Нет, я до сих пор не прикладываюсь к иконам, не исповедуюсь, не причащаюсь, и вся обрядовая сторона христианства для меня по-прежнему загадочна и непостижима, как для преданного анафеме графа. Но с недавних пор я стал заходить в храмы не только в культурно-образовательных целях - я стал посещать воскресные службы и стараться понять смысл. Сначала - в Касимове, теперь - здесь, в Германии. Я даже приложение скачал в телефон, которое переводит церковнославянский на понятный мне русский, поскольку я человек слова, и смыслы мне открываются через тексты, а не через действия или обряды.
Услышав на воскресной службе «радуйтесь и веселитеся, яко мзда ваша многа на небесех», а потом в немецком переводе уловив слово Spaß, я предался размышлениям о значении веселья в христианстве. Что уныние - смертный грех и тот дьявольский червь, что точит душу и сердце, знает каждый христианин. Даже такой сомневающийся и неблагонадежный, как я. Все мы помним о призыве Христа уподобляться детям в их искренней радости. Причем радость - это не следствие внешних обстоятельств, но наше внутреннее духовное состояние, которое, в идеале, не должно ни от чего зависеть.
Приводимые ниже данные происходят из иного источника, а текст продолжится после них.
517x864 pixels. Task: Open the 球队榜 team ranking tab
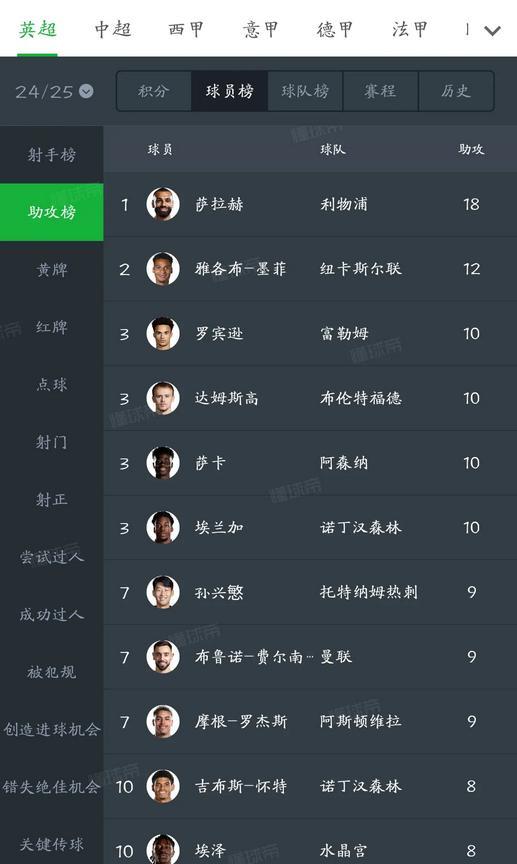(305, 91)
Радуйтесь и веселитесь, ибо велика ваша награда на небесах: так гнали и пророков, бывших прежде вас (Мф 5:12)
Радуйтесь вопреки - даже перед лицом смерти, даже когда преследуемы и гонимы. Об этом из тюрьмы пишет апостол Павел в послании к филлипийцам.
Отец, встречая блудного сына, не распекает его, пропащего, и не корит. Он устраивает пир: велит заколоть самого откормленного тельца и веселиться, ведь для него, как, собственно, и для самого Бога, возвращение грешника - это повод для радости, а не повод для наказания.
Или возьмем первое чудо, явленное нам в Кане Галилейской. Торжество в самом разгаре, но внезапно заканчивается вино. Все опечалены. Но Христос не морализаторствует и не велит расходиться по домам («трезвее будете, и на утро спасибо скажите») - он, в заботе о новобрачных и их гостях, претворяет воду в вино.
Состояние радости и веселья, таким образом, естественное для любого христианина, обученного читать и способного прочесть что-то толще брошюрки «Как отучить мужа от пьянства». Тогда почему, стоял я на службе и думал, русская вера вся какая-то простуженная, чахоточная и сопливая? Почему в нашей традиции к Богу не приходят, а приползают, истерзанные и побитые, на четвереньках - на стертых в кровь коленях?! Смотрю я на измученные, усталые лица тех, кто готовится к исповеди, и не могу отделаться от мысли, что это очередь на допрос. Явка с повинной. Скорбные заломы на челе, по-старушечьи поджатые губы и сплошь страдальческие гримасы, как будто под одеждой впившиеся в плоть вериги, а за спиной невидимый крест. Платочки на подбородках повязаны туго, как повязки на незаживающих ранах. Крестятся тяжело и размашисто, слово гвозди в крышку гроба вколачивают. Есть и отдельные мазохисты, уподобляющие себя Иову. Близость к Богу для них определяется мерой страданий: чем их больше, тем ты ближе к престолу.
У нас же как? Если счастье, то обязательно выстраданное. Смех всегда наводит на грех, а тот, что без причины, - признак дурачины. Вот стоим теперь, свечи плавим, отпеваем шутника-покойника, который вышутил да помер. Святые с икон поглядывают укоризненно и строго. Здесь не до улыбок. Что ни день, то битва за души между светом и тьмой. Здесь подвиг святости - не победа жизни над смертью, не ликование духа, а умение принять свою участь. Так же безропотно, как Борис и Глеб.
Радость предстоящей победы жизни над смертью любую скорбь должна превращать в радость. Так учил Иисус, приводя в пример роженицу: разрешаясь от плода, она мучается, но как только младенец оказывается у нее на руках, она уже от радости не помнит скорби. Вот поэтому - «радуйтесь и веселитесь!», ваши слезы высохнут и превратятся в смех. В финале все равно будет радость, потому что Царствие Небесное, как мы знаем, «подобно человеку царю, который сделал брачный пир для сына своего». Так что в конце будет пир, на который позовут не только верных, но и блудных сыновей.